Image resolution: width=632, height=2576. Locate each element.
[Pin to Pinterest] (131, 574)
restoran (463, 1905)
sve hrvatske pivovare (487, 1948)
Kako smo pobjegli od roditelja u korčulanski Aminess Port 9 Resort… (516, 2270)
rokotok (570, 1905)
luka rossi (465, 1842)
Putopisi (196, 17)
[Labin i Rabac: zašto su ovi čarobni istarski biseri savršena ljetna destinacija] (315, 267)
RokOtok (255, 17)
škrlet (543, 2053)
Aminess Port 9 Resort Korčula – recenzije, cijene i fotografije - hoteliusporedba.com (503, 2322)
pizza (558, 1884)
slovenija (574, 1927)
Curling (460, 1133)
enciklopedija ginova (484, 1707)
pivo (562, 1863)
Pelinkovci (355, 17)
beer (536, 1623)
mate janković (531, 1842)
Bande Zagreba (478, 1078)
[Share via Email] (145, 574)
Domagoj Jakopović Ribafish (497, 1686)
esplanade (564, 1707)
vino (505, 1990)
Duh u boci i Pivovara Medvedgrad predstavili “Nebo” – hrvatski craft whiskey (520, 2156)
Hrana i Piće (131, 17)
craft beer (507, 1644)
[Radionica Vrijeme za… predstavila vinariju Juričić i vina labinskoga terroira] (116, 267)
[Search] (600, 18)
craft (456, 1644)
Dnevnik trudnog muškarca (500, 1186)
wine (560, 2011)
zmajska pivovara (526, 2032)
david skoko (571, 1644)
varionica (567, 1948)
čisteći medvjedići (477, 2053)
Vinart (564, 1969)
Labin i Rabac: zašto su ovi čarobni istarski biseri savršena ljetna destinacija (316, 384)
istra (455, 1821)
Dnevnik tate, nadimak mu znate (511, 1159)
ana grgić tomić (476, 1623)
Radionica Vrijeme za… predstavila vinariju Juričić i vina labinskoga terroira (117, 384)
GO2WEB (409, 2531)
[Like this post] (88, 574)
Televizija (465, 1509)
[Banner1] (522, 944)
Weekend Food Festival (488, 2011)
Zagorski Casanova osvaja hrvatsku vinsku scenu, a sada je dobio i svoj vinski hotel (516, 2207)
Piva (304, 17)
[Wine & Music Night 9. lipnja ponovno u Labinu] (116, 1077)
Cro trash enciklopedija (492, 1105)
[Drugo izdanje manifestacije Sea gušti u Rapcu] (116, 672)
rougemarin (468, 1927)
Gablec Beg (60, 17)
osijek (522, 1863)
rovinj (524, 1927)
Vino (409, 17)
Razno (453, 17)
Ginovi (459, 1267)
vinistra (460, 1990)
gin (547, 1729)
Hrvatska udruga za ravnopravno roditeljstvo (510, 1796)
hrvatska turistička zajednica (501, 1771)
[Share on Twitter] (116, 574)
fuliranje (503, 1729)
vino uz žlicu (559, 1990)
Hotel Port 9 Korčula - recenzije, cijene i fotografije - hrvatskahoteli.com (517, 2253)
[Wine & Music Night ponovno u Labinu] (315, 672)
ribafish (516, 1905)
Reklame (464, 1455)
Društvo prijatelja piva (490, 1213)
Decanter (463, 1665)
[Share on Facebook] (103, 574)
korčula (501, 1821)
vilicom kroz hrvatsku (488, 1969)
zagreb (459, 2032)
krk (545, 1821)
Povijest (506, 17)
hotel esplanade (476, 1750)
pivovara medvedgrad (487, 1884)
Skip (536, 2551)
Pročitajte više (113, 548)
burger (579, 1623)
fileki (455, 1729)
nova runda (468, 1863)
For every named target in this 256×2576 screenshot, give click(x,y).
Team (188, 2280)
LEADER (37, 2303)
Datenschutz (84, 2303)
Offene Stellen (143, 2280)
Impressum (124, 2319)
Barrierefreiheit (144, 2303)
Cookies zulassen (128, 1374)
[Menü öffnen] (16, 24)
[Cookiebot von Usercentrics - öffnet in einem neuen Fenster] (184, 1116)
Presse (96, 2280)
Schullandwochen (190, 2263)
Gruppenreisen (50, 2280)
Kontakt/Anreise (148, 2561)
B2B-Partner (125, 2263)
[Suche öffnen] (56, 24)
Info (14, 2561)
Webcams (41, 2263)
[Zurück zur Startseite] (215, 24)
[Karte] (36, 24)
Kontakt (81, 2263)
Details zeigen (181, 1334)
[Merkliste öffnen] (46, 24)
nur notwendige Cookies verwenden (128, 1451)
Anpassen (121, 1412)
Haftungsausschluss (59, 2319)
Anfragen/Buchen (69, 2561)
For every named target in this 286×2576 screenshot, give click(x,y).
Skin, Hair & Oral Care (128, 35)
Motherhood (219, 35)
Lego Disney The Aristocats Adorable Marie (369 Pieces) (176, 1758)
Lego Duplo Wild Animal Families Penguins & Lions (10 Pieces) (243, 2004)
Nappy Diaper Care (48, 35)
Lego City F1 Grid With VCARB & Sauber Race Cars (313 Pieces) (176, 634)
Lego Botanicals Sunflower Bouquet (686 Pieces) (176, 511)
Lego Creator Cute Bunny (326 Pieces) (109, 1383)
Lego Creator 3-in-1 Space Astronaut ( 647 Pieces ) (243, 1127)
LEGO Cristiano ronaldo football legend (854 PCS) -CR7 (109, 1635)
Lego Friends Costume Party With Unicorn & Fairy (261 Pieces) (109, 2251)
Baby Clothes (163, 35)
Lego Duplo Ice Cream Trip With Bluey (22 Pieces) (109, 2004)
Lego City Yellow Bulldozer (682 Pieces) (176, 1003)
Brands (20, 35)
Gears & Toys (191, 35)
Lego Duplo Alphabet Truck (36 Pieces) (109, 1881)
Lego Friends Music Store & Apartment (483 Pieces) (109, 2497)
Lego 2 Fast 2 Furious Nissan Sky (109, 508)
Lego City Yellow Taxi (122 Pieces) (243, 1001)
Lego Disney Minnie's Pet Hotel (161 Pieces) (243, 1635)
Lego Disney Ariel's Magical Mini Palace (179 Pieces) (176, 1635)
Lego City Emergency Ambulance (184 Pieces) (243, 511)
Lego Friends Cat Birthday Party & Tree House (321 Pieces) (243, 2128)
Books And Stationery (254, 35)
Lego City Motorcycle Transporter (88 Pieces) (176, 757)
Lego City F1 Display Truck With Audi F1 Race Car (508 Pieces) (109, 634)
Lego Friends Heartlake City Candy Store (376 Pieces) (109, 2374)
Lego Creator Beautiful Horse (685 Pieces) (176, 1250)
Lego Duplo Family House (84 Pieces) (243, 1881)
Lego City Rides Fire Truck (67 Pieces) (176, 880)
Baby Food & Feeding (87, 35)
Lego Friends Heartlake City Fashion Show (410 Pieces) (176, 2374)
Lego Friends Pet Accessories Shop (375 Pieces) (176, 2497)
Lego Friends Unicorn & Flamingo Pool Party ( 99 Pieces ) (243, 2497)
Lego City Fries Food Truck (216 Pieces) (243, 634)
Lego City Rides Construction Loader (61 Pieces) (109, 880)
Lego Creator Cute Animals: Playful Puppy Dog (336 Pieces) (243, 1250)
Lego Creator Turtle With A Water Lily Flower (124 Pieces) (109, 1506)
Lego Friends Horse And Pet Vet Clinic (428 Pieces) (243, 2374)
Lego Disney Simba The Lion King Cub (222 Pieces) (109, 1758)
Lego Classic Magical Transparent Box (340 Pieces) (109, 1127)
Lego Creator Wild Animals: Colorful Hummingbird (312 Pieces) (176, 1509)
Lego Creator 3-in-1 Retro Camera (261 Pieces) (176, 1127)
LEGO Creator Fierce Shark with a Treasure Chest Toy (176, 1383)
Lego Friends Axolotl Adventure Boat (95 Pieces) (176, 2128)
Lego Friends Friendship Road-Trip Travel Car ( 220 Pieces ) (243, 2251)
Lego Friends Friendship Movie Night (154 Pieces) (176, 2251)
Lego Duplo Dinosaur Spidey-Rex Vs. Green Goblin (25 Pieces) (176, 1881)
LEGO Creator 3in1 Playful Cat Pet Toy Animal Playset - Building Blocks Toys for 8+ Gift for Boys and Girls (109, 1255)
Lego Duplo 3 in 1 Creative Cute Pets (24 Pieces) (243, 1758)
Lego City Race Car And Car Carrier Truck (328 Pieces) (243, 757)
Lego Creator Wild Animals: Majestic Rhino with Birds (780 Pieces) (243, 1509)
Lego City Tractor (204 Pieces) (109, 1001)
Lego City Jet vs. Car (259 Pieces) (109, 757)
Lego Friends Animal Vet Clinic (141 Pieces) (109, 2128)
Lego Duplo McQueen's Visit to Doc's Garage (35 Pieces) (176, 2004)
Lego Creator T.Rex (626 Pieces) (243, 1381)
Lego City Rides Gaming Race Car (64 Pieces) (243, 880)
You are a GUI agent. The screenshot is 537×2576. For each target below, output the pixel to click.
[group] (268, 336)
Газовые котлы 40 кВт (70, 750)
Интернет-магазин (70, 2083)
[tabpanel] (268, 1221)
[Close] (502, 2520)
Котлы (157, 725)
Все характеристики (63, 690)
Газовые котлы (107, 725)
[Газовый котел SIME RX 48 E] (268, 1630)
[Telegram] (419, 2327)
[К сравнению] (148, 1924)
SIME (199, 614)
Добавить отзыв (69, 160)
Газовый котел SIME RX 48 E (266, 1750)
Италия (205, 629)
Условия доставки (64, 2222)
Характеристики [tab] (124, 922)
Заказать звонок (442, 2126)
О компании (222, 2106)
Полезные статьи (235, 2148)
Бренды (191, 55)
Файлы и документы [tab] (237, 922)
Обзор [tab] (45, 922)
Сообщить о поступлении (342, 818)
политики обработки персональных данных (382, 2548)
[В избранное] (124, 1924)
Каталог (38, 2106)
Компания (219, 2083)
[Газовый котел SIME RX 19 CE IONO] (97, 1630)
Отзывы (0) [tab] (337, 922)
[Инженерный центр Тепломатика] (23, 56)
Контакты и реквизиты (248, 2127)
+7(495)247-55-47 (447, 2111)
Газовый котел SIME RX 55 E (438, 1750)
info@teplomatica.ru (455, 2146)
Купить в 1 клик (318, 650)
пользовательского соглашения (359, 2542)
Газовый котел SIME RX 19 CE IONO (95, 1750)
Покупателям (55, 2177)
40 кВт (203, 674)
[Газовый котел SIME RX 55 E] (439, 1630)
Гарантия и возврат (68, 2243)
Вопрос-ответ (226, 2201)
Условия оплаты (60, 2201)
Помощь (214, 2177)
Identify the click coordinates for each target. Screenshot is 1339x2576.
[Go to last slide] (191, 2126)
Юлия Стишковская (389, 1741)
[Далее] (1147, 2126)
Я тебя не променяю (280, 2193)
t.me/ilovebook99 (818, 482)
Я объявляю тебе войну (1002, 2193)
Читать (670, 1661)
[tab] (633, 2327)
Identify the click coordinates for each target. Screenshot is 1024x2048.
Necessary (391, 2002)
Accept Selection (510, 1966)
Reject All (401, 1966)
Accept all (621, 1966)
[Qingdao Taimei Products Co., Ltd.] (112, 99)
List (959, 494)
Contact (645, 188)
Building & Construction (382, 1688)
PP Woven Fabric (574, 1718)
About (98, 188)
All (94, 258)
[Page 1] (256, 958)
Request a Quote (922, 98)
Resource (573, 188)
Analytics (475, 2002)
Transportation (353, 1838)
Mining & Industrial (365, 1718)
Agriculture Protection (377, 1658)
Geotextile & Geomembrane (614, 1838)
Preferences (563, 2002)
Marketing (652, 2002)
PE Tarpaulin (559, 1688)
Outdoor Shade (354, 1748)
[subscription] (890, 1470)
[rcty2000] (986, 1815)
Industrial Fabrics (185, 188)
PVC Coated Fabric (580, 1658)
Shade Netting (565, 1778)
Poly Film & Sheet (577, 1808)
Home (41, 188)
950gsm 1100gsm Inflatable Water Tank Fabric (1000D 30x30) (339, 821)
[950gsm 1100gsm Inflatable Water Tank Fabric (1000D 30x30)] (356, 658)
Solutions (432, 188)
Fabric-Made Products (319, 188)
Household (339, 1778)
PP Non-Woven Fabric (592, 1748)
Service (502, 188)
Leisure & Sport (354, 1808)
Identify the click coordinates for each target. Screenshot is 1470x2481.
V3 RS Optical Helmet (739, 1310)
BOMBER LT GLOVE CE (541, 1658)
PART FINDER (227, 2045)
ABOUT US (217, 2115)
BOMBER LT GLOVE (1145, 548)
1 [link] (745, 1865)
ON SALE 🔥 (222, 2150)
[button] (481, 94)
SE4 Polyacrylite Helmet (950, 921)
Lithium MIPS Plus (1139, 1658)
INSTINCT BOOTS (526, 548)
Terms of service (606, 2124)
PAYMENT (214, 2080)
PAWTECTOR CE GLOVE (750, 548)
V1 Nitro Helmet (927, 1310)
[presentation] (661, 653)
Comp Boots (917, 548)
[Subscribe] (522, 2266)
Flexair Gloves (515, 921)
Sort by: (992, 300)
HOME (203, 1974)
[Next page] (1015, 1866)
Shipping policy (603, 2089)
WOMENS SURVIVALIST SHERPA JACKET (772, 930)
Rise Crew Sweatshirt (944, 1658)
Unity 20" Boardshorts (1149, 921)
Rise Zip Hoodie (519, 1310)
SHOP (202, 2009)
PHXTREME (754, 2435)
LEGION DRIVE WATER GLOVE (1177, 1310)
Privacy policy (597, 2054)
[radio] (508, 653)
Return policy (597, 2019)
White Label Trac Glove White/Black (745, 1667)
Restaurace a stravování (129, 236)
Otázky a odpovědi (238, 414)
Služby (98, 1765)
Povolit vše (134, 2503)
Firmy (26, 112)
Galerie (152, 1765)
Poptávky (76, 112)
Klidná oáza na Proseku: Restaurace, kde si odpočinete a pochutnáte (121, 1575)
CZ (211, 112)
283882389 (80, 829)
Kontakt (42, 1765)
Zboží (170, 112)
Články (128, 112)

Work task: In the material above, locate the line containing "Lego Duplo Ice" and the line containing "Lego Friends Unicorn". Transcribe exactly those two lines and every line between them, and nothing more.

Exercise solution:
Lego Duplo Ice Cream Trip With Bluey (22 Pieces) (109, 2004)
Lego City Yellow Bulldozer (682 Pieces) (176, 1003)
Brands (20, 35)
Gears & Toys (191, 35)
Lego Duplo Alphabet Truck (36 Pieces) (109, 1881)
Lego Friends Music Store & Apartment (483 Pieces) (109, 2497)
Lego 2 Fast 2 Furious Nissan Sky (109, 508)
Lego City Yellow Taxi (122 Pieces) (243, 1001)
Lego Disney Minnie's Pet Hotel (161 Pieces) (243, 1635)
Lego Disney Ariel's Magical Mini Palace (179 Pieces) (176, 1635)
Lego City Emergency Ambulance (184 Pieces) (243, 511)
Lego Friends Cat Birthday Party & Tree House (321 Pieces) (243, 2128)
Books And Stationery (254, 35)
Lego City Motorcycle Transporter (88 Pieces) (176, 757)
Lego City F1 Display Truck With Audi F1 Race Car (508 Pieces) (109, 634)
Lego Friends Heartlake City Candy Store (376 Pieces) (109, 2374)
Lego Creator Beautiful Horse (685 Pieces) (176, 1250)
Lego Duplo Family House (84 Pieces) (243, 1881)
Lego City Rides Fire Truck (67 Pieces) (176, 880)
Baby Food & Feeding (87, 35)
Lego Friends Heartlake City Fashion Show (410 Pieces) (176, 2374)
Lego Friends Pet Accessories Shop (375 Pieces) (176, 2497)
Lego Friends Unicorn & Flamingo Pool Party ( 99 Pieces ) (243, 2497)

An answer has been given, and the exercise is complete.